> [What to produce]
Search the data for the string "computer" and copy each line in which it appears.
# # # # # # #
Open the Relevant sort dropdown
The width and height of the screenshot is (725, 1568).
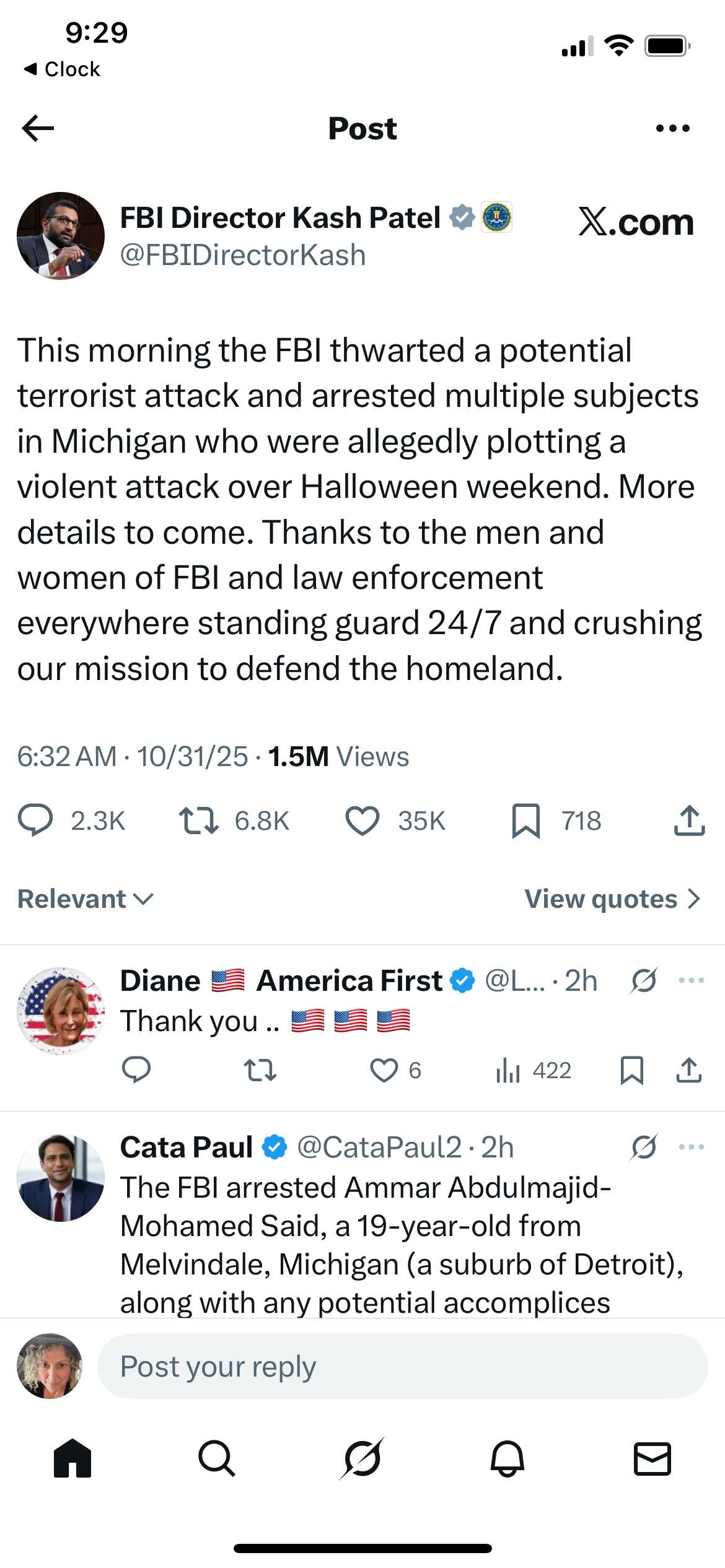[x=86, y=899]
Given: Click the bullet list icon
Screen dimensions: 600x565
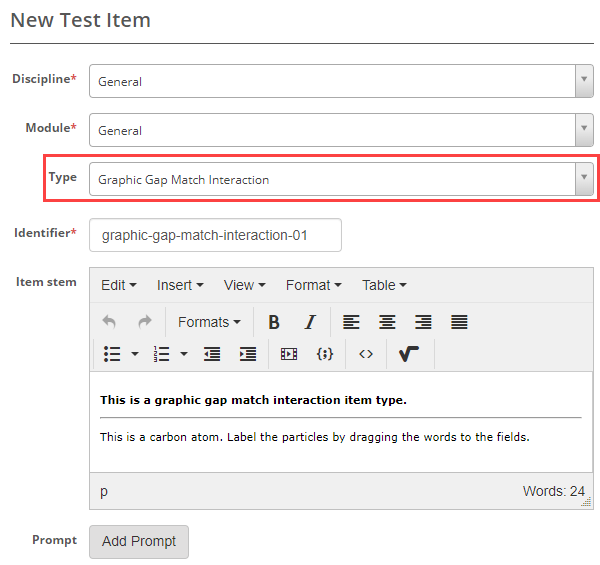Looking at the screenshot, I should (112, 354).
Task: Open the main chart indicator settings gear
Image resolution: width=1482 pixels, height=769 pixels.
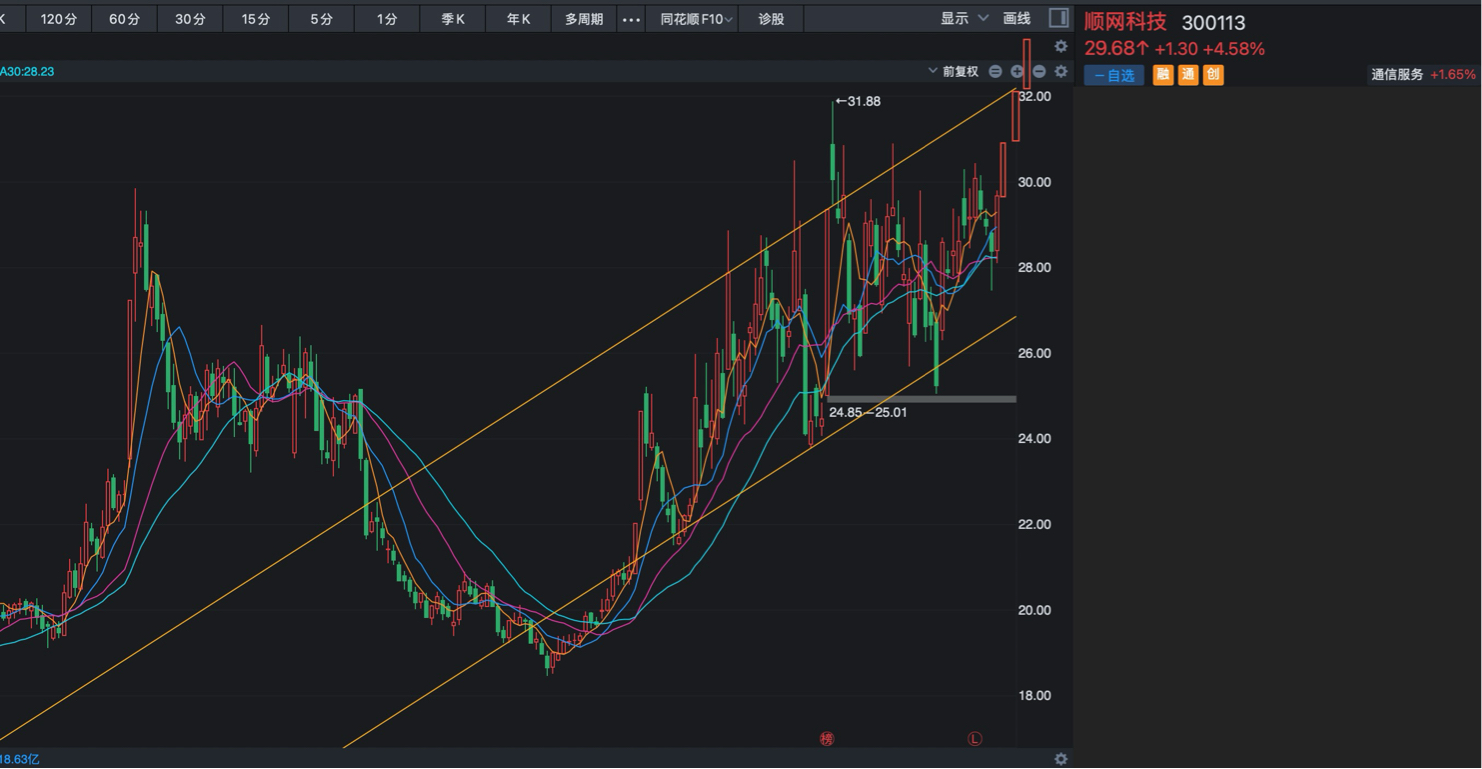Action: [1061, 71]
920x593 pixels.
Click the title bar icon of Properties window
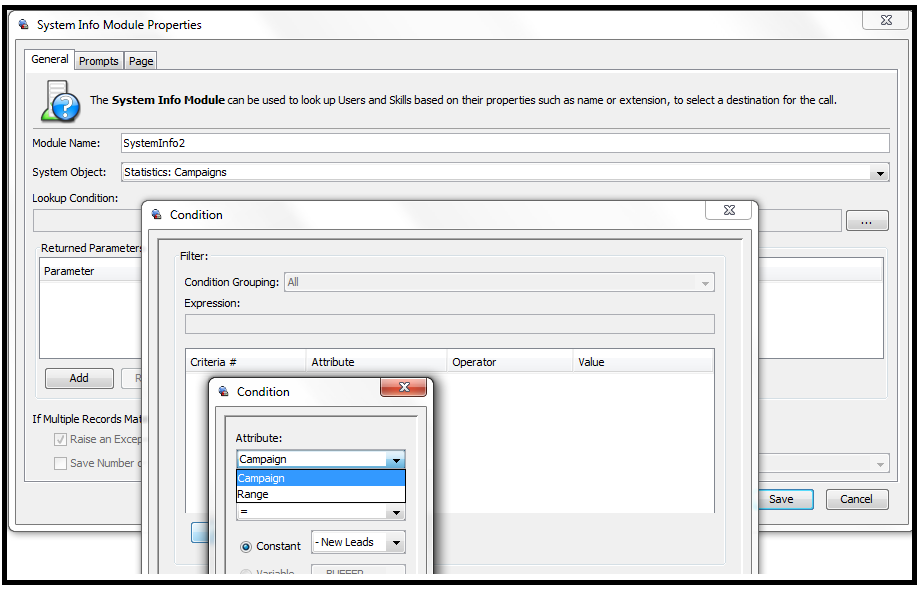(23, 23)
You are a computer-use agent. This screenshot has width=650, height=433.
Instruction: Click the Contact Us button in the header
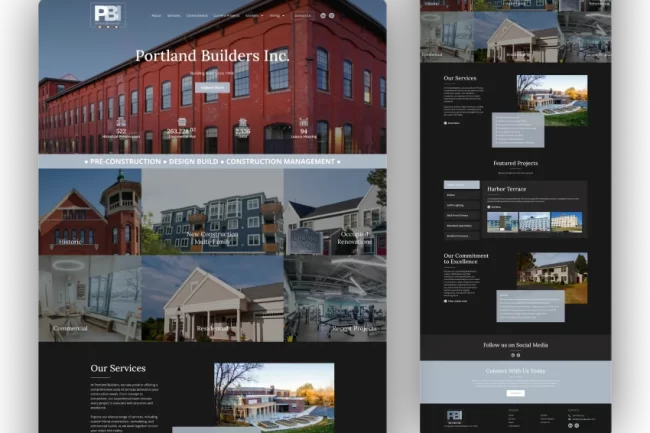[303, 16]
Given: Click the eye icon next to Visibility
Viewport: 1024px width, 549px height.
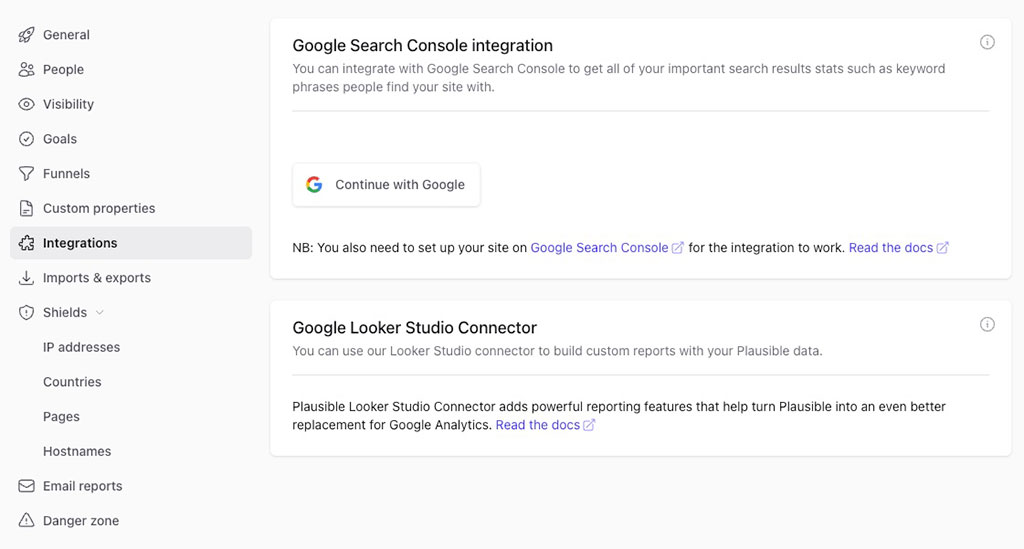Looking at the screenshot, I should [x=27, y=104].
# # # # # # #
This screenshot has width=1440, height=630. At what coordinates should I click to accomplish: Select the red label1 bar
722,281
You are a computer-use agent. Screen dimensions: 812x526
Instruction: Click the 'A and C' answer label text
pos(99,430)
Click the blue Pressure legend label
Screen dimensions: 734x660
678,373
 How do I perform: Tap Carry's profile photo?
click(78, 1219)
# # # # # # #
> [Reply]
You are a computer-use agent. This screenshot has width=650, height=433.
You are a computer-use agent. Screen dimensions: 812x526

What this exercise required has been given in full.